В учении о благодати Отцы показывают, что нет никакого противоречия между учением Апостола Павла о спасении верой и учением Апостола Иакова о спасении делами веры. Все дело в том, что это есть дела именно веры, питаемой благодатью, т. е. что это все та же вера, действующая любовью Апостола Павла, ради которой, а не ради «дел» вне благодати веры, совершается спасение. В благодатной вере нет различия между верой и делами ее.
«Господь неразрывным союзом сочетал с правою верою и соблюдение заповедей, зная, что при разделении одного от другого, невозможно спастись человеку» (преп. Максим Исповедник, Д III — 150).

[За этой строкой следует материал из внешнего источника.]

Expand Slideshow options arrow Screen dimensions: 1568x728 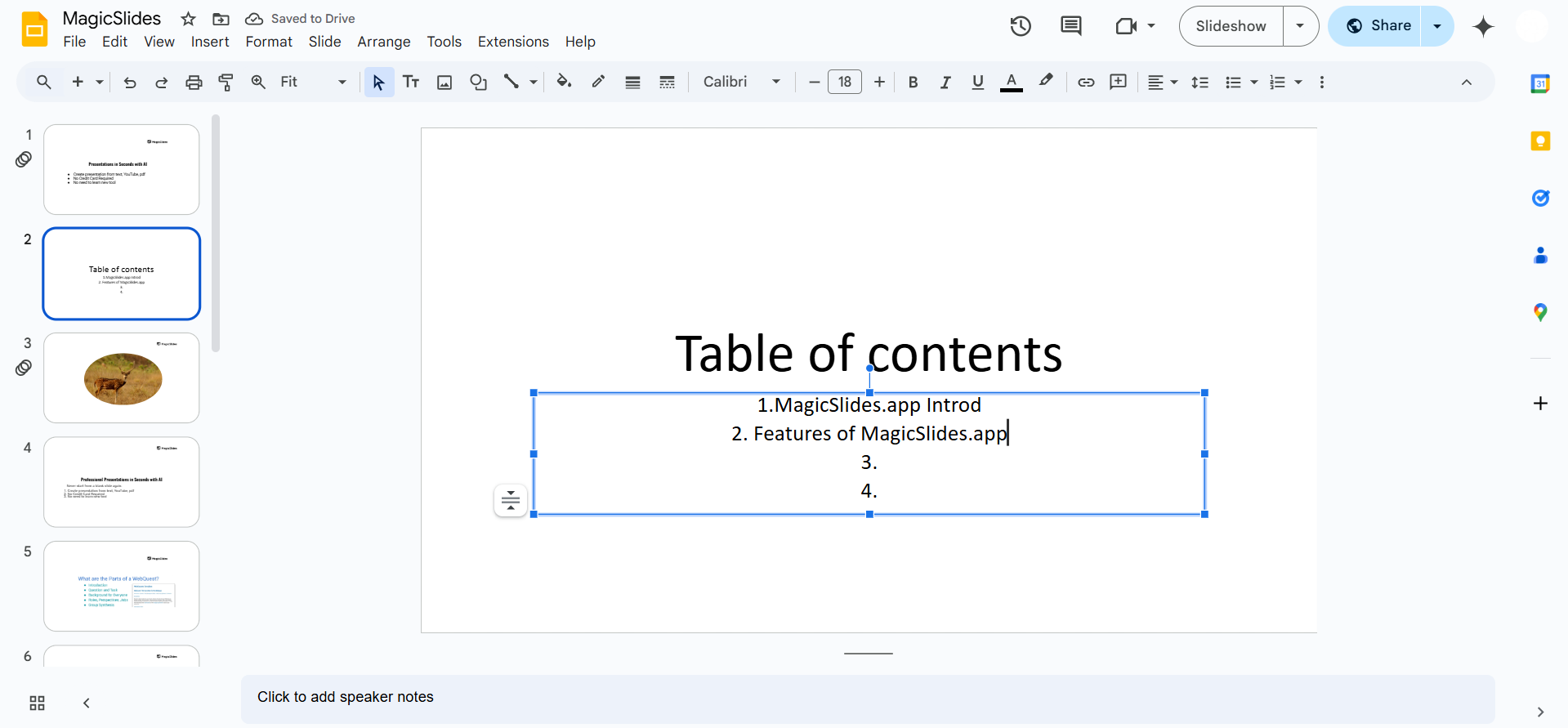(1300, 26)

«Порабощенный сластям и славы не от Бога, а от человеков ищущий (т. е. тщеславный), не верен есть, говорит (Господь) (Ин. 5, 44). Хотя на словах и верным кажется таковый, но он сам себя обманывает, не видя того» (св. Григорий Синаит, Д V — 219).

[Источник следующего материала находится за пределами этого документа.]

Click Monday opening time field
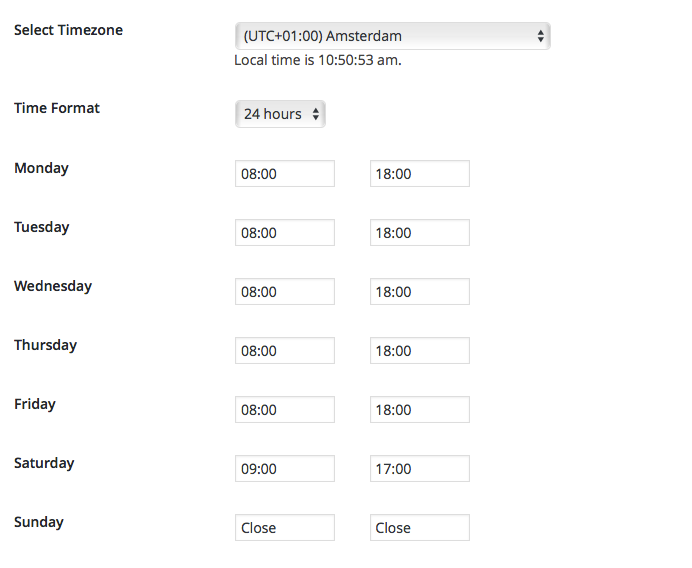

«Вера благодатная обнаруживается делами по заповедям, как и заповеди делом исполняются и светлы бывают верою, которая во благодати. Вера есть корень заповедей или, лучше, источник, напояющий их» (св. Григорий Синаит, Д V — 226). «Дела спасения суть дела веры» (свят. Игнатий Брянчанинов).
Все спасение свое и прощение, все оправдание и усыновление, все причастие вечной жизни человек получает еще до совершения дел — в благодати крещения, за свою веру, т. е. даром, как милость Божию. Но воссияние этого спасения совершается в течение жизни по мере того, как вера, за которую человек ее получил, будет доказывать себя в подвиге. За веру отверзаются врата вечные, — от человека зависит, войти в них своей жизнью или не войти; но войдет ли он или не войдет, — остается неизменным то, что врата были ему уже за его веру открыты. Если вера не докажет себя подвигом жизни, трудом любви, значит человек не захотел раскрыть уже заложенное внутри его сокровище благодати, спасающей его даром, кровию Иисуса Христа.

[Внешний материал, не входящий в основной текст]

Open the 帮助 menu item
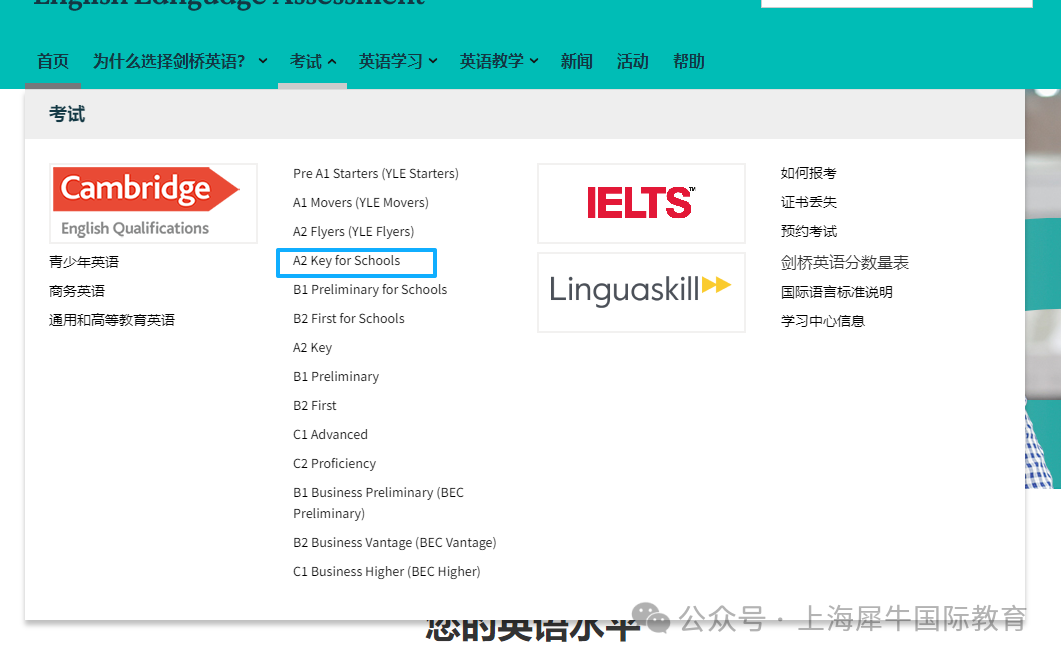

«Как солнце, будучи совершенно, изливает от себя всем совершенную, простую и равную благодать, но каждый насколько имеет очищенное око, настолько и принимает солнечный свет, так и Дух Святый верующих Ему соделал от крещения способными к принятию всех Своих действий и даров; однако дары Его действуют не во всех в одной мере, но каждому даются по мере делания заповедей, поколику он засвидетельствует благими делами и покажет меру веры во Христа» (преп. Марк–подвижник, Д I — 490).
Весь смысл христианского подвига в том, что исполнением заповедей раскрывать в себе полученный даром в крещении Солнечный Свет.
Пронизанность всей аскетики светом учения о благодати делает светлым само понятие подвига. Мы очень не любим это слово и, думается мне, не только потому, что не любим узкий путь к Царству Божию. Виденные или слышанные нами примеры ложного подвига отбили у нас к нему всякий вкус. Вспомним хотя бы старца Ферапонта из «Братьев Карамазовых», большие и малые прототипы которого всегда имелись среди подвизавшихся. У преп. Никиты Стифата есть о них такие слова: «Многие из верных и ревностных христиан тела свои многими подвижническими трудами измождили; но как они при сем не имеют умиления от сокрушенного и благолюбивого сердца и милосердия от любви к ближним и к самим себе, то оставлены пустыми, лишенными исполнения Духа Святого и удаленными от истинного познания Бога, имея мысленные ложесна свои неплодными и слово бессольное и бессветное» (Д V — 170).